El Nuevo Barajas goza de esa poética personal que caracteriza a los proyectos de Rogers, fundador en 1963 del estudio llamado Team 4, junto con Norman Foster y Wendy y Georgie Cheesman. Es un defensor de la claridad compositiva y de la calidez de la arquitectura, un visionario adelantado al tiempo de las ciudades que no renuncia a la estética ni a la función social de su profesión.
Pertenece a la Cámara de los Lores desde 1997, pero no pierde el compás de la calle. La arquitectura es para él una forma de política. Se enfrentó al Príncipe de Gales en defensa de lo contemporáneo. Es asesor del alcalde de Londres, Ken Livingston, más conocido como Ken el Rojo, lo fue de Joan Clos cuando éste ocupaba la alcaldía de Barcelona y también de Tony Blair hasta que el desencanto por su política provocó un distanciamiento entre ambos. «Tenemos que convencer a los mandatarios de lo necesario que es establecer un vínculo entre arquitectura y sociedad, convencer a los gobernantes de que si las ciudades no funcionan, ni siquiera merece la pena invertir en cultura, sanidad, posibilidades de trabajo o educación porque la gente terminará abandonándolas».
Estas ideas han ido siempre en paralelo a su constante investigación de las técnicas constructivas e impregnan el espíritu de su estudio londinense, Richard Rogers Partnership (RRP), donde trabaja junto a un equipo de profesionales comprometidos con su filosofía de desarrollo sostenible y equitativo. Y que rige también el ritmo de las oficinas que tiene repartidas geográficamente por el mundo: Madrid, Barcelona, Tokio y Nueva York.
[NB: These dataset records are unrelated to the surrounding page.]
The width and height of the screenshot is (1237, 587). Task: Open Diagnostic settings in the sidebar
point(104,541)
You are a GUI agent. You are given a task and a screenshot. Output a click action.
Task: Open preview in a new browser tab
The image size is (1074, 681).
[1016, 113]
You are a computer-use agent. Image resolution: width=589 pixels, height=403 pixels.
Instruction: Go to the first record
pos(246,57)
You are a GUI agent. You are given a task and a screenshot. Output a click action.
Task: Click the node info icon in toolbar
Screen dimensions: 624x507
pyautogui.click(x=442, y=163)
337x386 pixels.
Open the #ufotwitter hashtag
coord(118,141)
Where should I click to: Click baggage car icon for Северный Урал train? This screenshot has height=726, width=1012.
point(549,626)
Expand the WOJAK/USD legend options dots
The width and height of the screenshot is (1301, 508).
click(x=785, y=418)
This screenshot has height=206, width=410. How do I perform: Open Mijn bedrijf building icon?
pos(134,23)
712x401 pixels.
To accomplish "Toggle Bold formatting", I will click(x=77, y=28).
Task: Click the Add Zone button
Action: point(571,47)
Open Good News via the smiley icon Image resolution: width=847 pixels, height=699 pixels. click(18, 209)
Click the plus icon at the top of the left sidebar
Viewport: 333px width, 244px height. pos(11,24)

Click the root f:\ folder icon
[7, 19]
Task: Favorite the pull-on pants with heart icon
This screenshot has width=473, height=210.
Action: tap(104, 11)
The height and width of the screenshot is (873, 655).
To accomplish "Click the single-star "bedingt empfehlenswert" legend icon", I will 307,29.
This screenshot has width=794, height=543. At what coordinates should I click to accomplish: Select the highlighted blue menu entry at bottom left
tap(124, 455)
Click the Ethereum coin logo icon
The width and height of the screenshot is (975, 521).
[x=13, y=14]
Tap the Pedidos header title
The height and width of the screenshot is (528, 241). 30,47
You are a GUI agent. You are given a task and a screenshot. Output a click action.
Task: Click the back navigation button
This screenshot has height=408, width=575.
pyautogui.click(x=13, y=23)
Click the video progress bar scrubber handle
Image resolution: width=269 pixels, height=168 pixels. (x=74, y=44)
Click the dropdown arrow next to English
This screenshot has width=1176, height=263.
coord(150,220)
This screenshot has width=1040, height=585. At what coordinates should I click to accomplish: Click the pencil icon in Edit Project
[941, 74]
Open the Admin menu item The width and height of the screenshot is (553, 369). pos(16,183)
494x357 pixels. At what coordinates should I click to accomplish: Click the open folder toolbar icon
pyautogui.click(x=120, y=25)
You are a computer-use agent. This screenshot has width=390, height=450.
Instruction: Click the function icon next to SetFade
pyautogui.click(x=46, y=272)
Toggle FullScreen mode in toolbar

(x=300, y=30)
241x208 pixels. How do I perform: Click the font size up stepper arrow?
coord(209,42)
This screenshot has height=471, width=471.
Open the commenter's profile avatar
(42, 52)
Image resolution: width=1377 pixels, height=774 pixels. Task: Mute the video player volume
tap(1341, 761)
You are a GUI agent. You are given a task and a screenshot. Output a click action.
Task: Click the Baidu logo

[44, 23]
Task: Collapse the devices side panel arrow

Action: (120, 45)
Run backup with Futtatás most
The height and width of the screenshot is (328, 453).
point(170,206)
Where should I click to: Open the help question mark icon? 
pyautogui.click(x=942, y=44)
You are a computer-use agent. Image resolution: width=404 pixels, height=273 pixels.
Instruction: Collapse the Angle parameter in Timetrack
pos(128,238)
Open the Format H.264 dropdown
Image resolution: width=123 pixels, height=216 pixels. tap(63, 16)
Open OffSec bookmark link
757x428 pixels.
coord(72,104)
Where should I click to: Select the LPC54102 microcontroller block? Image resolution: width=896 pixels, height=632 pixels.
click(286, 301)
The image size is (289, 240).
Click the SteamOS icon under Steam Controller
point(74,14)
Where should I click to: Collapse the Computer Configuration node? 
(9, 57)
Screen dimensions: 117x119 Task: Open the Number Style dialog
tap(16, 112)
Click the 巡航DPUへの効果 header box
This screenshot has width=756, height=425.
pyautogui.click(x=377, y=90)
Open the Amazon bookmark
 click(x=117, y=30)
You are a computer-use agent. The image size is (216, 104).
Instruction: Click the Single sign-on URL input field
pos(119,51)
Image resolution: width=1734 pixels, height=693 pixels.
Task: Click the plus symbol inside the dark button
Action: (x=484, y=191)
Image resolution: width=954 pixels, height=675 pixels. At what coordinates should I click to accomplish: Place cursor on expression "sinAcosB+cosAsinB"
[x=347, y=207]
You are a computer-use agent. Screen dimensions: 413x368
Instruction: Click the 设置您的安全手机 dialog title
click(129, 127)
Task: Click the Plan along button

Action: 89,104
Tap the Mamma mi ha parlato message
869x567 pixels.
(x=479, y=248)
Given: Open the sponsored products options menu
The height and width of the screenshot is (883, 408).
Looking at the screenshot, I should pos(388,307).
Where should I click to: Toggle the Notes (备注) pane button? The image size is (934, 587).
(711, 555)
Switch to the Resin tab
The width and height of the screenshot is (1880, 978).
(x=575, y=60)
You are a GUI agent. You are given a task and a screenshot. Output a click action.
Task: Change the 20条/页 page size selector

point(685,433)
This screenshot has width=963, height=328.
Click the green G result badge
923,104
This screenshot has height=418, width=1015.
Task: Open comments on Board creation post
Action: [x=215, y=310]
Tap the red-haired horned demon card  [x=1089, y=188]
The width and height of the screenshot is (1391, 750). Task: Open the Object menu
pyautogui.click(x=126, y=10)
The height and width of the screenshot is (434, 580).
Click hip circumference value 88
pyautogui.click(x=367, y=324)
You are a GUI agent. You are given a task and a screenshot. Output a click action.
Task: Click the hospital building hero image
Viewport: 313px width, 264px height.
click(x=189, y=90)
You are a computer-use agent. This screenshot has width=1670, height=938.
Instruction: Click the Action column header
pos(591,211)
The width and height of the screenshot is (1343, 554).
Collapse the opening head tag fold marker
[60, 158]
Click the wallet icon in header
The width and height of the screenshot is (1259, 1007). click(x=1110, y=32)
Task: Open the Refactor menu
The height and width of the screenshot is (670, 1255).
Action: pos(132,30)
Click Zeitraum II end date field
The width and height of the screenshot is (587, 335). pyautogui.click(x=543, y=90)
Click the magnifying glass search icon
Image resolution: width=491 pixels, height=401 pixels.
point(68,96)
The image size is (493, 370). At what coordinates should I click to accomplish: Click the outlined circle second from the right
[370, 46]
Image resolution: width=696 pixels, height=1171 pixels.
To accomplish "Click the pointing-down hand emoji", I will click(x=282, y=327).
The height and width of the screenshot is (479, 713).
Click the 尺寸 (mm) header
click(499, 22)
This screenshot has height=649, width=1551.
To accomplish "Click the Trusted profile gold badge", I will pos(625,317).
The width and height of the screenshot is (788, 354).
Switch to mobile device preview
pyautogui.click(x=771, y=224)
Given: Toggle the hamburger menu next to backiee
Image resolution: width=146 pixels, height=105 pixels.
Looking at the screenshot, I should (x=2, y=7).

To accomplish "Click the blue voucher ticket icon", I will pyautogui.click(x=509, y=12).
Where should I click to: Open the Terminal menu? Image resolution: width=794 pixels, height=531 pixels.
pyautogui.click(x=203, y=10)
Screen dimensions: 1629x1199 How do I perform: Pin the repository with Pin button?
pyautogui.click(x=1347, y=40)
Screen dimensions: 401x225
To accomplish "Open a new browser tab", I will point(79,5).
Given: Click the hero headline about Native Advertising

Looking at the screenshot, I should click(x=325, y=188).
Los proyectos de este gurú elegante y sabio se reparten por medio mundo. Y todos gozan de ese sello inconfundible de su lenguaje insomne: pura energía reforzada por el entusiasmo futurista de sus convicciones. Algunos de sus trabajos de la última década resumen bien la acertada y necesaria apuesta que desarrolla, su efervescente madurez en marcha: la sede de Channel 4 Television (1994) y la Cúpula del Milenio (1999), en Londres; el Tribunal Europeo de Derechos Humanos en Estrasburgo (1995); el Palacio de Justicia de Amberes (2005); la Asamblea Nacional de Gales (2005); y la Torre 3 de la Zona Cero, en el 175 de Greenwich Street, un elegante rascacielos de 71 plantas.
El jurado de esta edición del Premio Pritzker denomina «humanista» a Rogers y destaca que «nos recuerda que la arquitectura es el arte de mayor calado social y a través de su larga e innovadora carrera nos enseña que el papel más importante de un arquitecto es el de impulsar la ciudadanía». Exacto.